- _Problem to solve_: Your answer should be only the lines below from the one with "Instruction: Click the" to the one with "Viewport: 895px width, 528px height.", repeated exactly, ends included.

=== Input data ===

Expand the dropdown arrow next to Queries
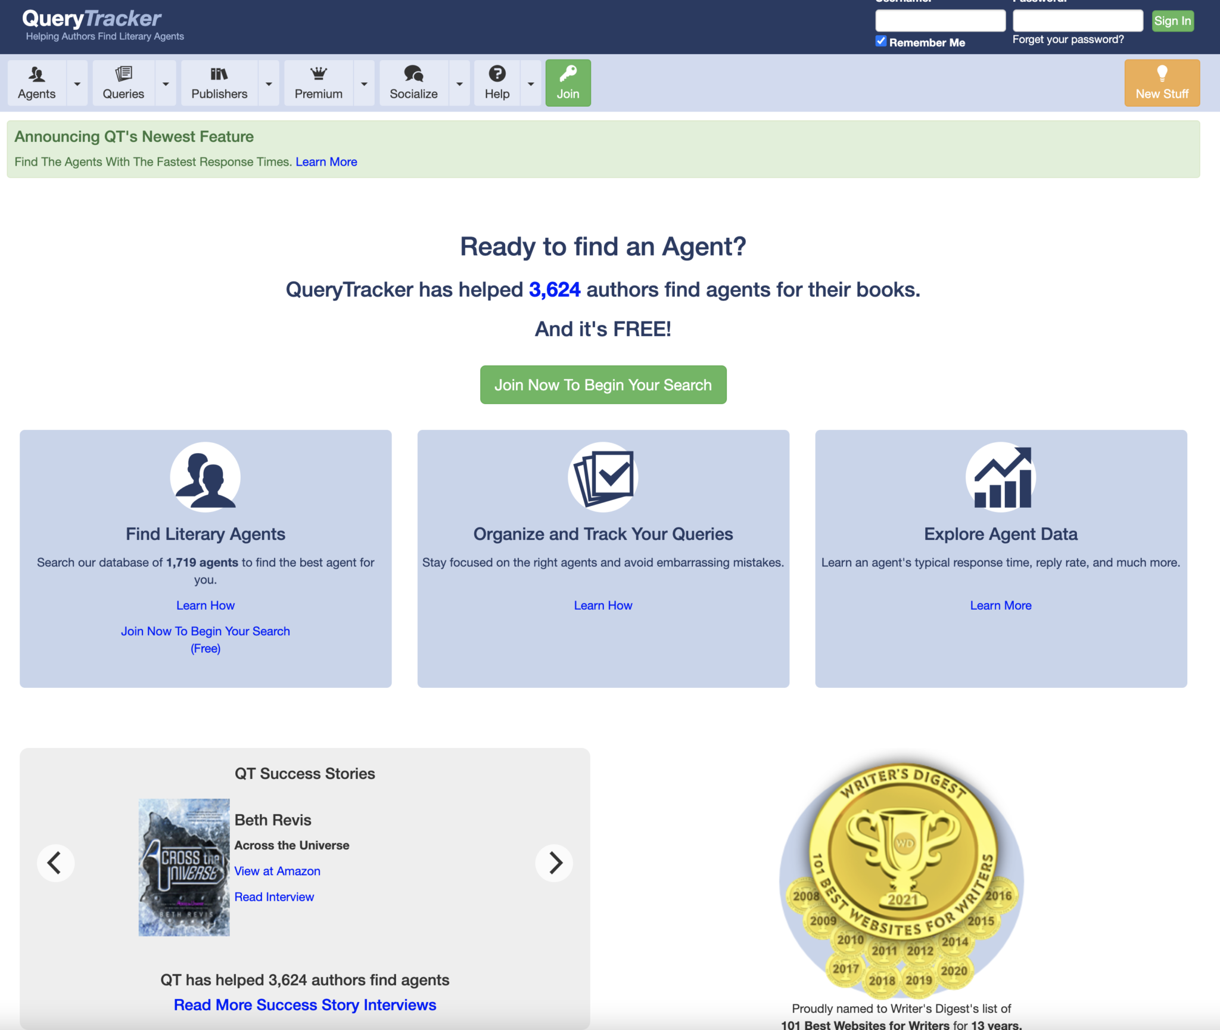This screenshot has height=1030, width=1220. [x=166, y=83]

===
=== Input data ===

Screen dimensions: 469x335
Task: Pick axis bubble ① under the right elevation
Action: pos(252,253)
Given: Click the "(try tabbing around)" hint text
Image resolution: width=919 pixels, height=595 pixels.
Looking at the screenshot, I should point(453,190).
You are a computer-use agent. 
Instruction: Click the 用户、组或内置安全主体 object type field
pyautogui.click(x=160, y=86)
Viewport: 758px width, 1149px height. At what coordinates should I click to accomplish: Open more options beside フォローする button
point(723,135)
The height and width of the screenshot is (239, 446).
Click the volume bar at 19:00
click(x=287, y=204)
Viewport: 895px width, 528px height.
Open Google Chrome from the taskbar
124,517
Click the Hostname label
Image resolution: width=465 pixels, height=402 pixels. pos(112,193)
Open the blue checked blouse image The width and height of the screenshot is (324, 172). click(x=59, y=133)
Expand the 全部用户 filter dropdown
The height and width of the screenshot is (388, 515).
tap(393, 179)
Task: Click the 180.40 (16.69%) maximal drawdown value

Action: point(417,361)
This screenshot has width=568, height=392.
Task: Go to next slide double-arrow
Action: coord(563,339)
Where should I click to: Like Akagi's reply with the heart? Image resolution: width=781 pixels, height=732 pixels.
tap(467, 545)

===

- _Exercise answer_:
Instruction: Click the 用户、组或内置安全主体 object type field
pyautogui.click(x=160, y=86)
Viewport: 758px width, 1149px height. At what coordinates should I click to accomplish: Open more options beside フォローする button
point(723,135)
The height and width of the screenshot is (239, 446).
Click the volume bar at 19:00
click(x=287, y=204)
Viewport: 895px width, 528px height.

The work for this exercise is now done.